In 2006, Martin unilaterally cut Shagrithaya’s salary from $1 million to $300,000, while keeping his own $1 million salary unchanged.  Thereafter, the two shareholders held discussions, off and on, over the next two years, regarding payment of dividends (which Shagrithaya now advocated), salary, having the company appraised, and buying out Shagrithaya’s interest.  Martin and Shagrithaya never came to an agreement on any of the matters, particularly the price to be paid for Shagrithaya’s shares. Ultimately, as negotiations went nowhere, Shagrithaya lost interest in a buy-out and began to push for a sizable dividend of $85 million from the company’s $152 million stockpile of cash.  Martin and the third board member he had appointend ultimately approved a $25 million dividend. 

Argo.png

The case was tried to a jury on theories of shareholder oppression, malicious suppression of dividends, fraud, and various derivative claims; the jury found for the plaintiff on every issue submitted.  The trial court entered a judgment for the plaintiff and awarded damages and attorneys fees on a number of theories, but most significantly ordered an immediate dividend in the amount of $85 million—$20 million more than the jury had found should be issued.  The Dallas Court of Appeals reversed and rendered on all theories.  While several issues are raised by the court of appeals’ decision, of central interest to this discussion is its treatment of the dividend award and the factual findings supporting it.

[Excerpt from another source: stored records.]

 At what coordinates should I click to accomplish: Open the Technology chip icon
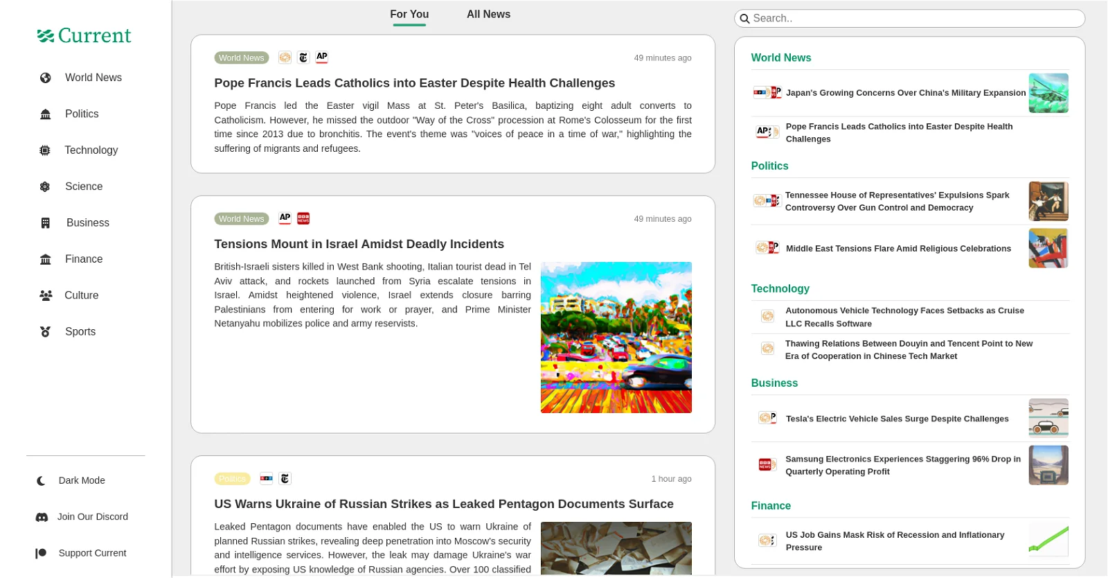pyautogui.click(x=45, y=150)
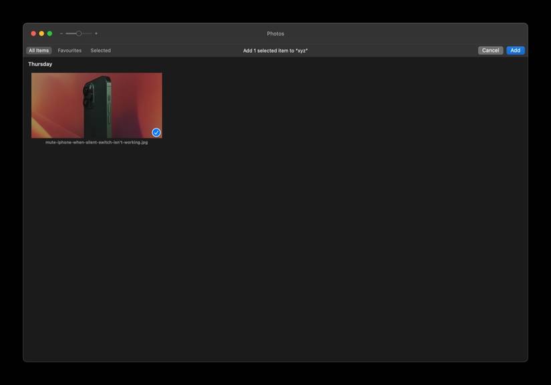Click the Photos window title
551x385 pixels.
275,33
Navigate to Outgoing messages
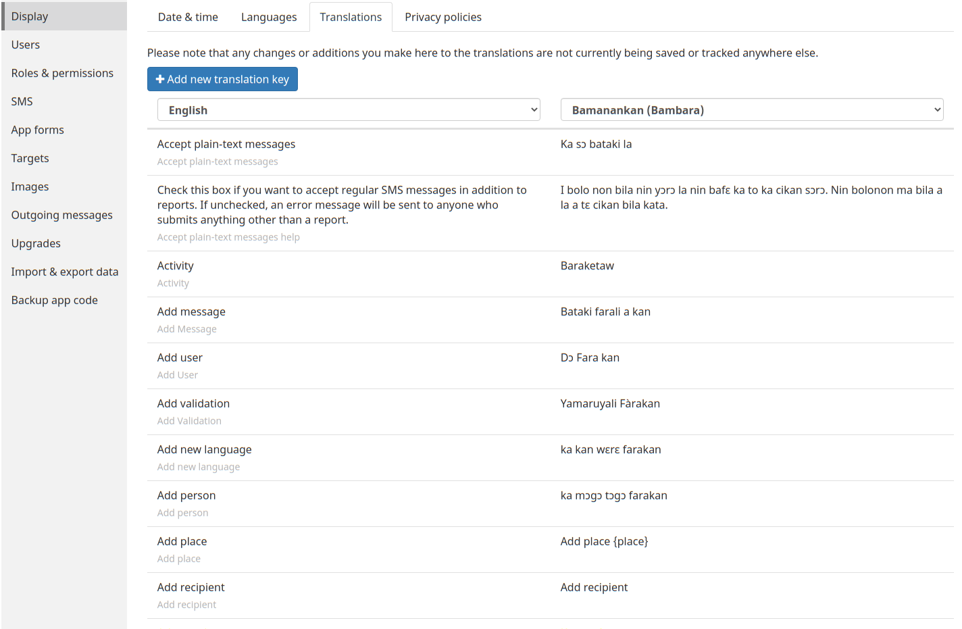 (x=61, y=215)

The Plaintiff's Theory of Liability for Undeclared Dividends

The plaintiff had made the claim for the undeclared dividends based on shareholder oppression and malicious suppression of dividends as separate causes of action, and had received findings in support of both. The court of appeals held that malicious suppression of dividends was not a separate cause of action, but was merely one form of shareholder oppression, and the court therefore reviewed the dividends claim findings solely in terms of the two definitions of shareholder oppression, and without regard to the corporation’s fiduciary duties or the Patton v. Nicholas and Morrison v. St. Anthony Hotel decisions.  In light of Ritchie v. Rupe, the Argo court got that point of law exactly backwards. It is the shareholder oppression claim that does not exist, while the claim recognized in Patton remains the law.

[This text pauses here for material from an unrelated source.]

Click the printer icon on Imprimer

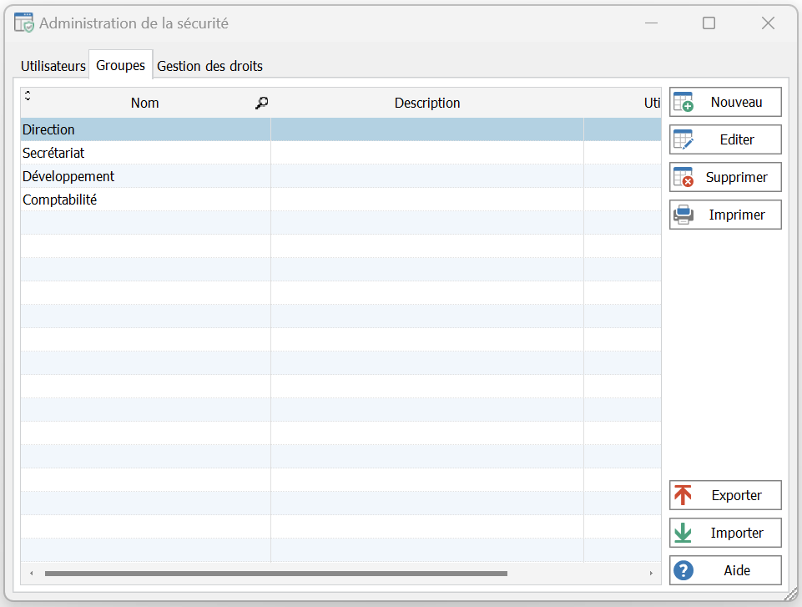pos(683,215)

The jury found that Martin engaged in a plan “to retain ARGO’s earnings to buy out Shagrithaya’s interest in ARGO without disclosing this plan to Shagrithaya,” and that Martin caused ARGO to “retain earnings rather than paying a greater amount of dividends to its shareholders than it actually paid.”   The court of appeals held that there was sufficient evidence to support these findings and that the evidence and jury findings were consistent with the plaintiff’s theory that “beginning at latest in 2003 and possibly as early as 2001, Martin began retaining ARGO’s earnings for the purpose of buying out Shagrithaya’s shares without telling him.”  The jury also found that Martin “dominat[ed] and controll[ed] the Board of Directors of ARGO with the actual result of suppressing the issuance of dividends to Shagrithaya ... for the purpose of preventing Shagrithaya from sharing in the profits to be derived from the operation of ARGO ... [and] depreciating the value of the shares of stock in ARGO owned by Shagrithaya to a lower value than his shares of stock would otherwise have.”  The court of appeals rejected those findings.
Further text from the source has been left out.